NosotrAs: Las mujeres que evitan el síndrome de la rana hervida

Estamos en el año 2026. Algunas tuvimos la oportunidad de estudiar; en el mejor de los casos, hasta uno que otro posgrado hemos conseguido. Podemos comprar, heredar, votar y ser votadas. Cada día tomamos decisiones sobre nuestras vidas y cuerpos, por la libertad que tenemos como mujer y ciudadana. Decisiones que muchas veces se ven influenciadas por la cultura, las personas y, últimamente, por las redes sociales.

En el espacio digital han comenzado a tomar fuerza propuestas que lentamente intentan guiarnos hacia una estética femenina más tradicional. Empezamos con el cleanlook para después seguir tutoriales sobre energía femenina y romantizar el hecho de ser mantenidas, dejando de perseguir ambiciones profesionales. Pero el día de hoy nos encontramos ante una tendencia restrictiva de derechos no tan sutil.

Me refiero a las TradWifes, o esposas tradicionales, lo cual no haría tanto ruido si no se hablara de renunciar al voto femenino para pasar a un voto “familiar”, que implica que el hombre de la casa decidirá el futuro político de tu municipio, estado o país. Entonces, ¿lo de hoy es renunciar a nuestros derechos humanos?

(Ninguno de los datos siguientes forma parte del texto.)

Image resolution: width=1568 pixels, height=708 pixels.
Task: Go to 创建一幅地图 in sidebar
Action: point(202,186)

No me malentiendas: creo firmemente que el feminismo es una forma de ver y vivir la vida, porque sin pluralismo no hay libertad; es decir, que deberíamos poder elegir el tipo de vida que queremos, sin estar atadas a un estereotipo de mujer.

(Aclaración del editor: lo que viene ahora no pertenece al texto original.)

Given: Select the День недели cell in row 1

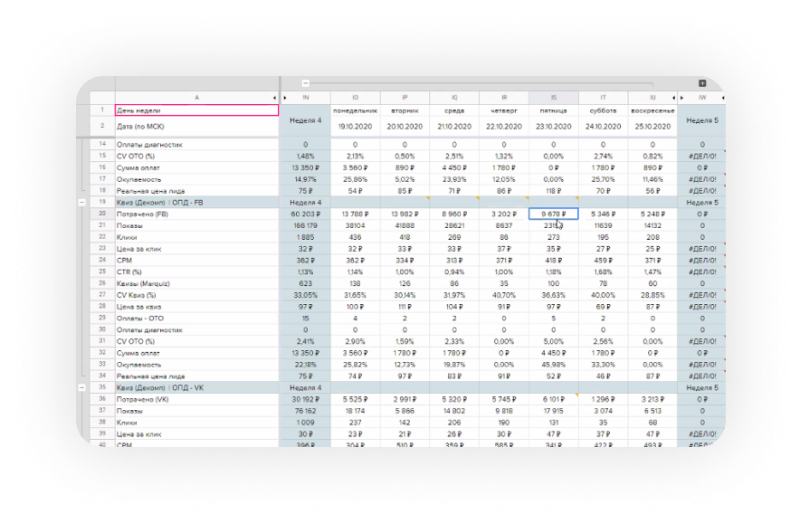Looking at the screenshot, I should coord(197,110).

Lo preocupante aquí es el tremendo descaro de intentar navegar con este discurso de elegir ser esposa tradicional (en pos de la libertad de elección) y, en las letras chiquitas, defender la renuncia al voto de las mujeres.

Pero poco se habla de que, en México, el mayor número de votantes son mujeres. De acuerdo con el Estudio Muestral de Participación Ciudadana 2024 del INE, las mujeres de 25 a 49 años son quienes más votan. Somos una pieza clave para la democracia.

Sin contar que, para poder alcanzar el “voto familiar”, se necesitaría un escenario en el cual todas las familias estuvieran compuestas por un modelo específico: mamá, papá y descendencia. Entonces, ¿qué pasa con las familias diversas que se salen de este molde arcaico? Hasta 2020, en México, el 18 % de los hogares eran monoparentales; de estos, en 33 de cada 100, las mujeres eran las jefas del hogar. En números duros, 11.5 millones de hogares estaban encabezados por mujeres (INEGI, CPV).

Recordemos que solo han pasado 73 años desde el reconocimiento de nuestro derecho al voto y que tenemos 71 años votando. ¿Creen que vamos a ver como “inofensivo” el voto por familia?

No hay democracia sin mujeres. No dejaremos de cuestionar estas nuevas tendencias políticas ni tampoco permitiremos pequeños cambios que perjudiquen nuestros derechos de formas sutiles porque, al contrario de la rana, nosotrAs no queremos morir hervidas.

No pretendo juzgar las decisiones que otras mujeres toman como parte de su libre desarrollo de la personalidad porque, hermana, tú puedes ser quien quieras ser. Solo detengámonos un momento, cuestionemos de dónde vienen estas iniciativas y no demos por hecho los derechos que ya tenemos; estemos listas para defenderlos.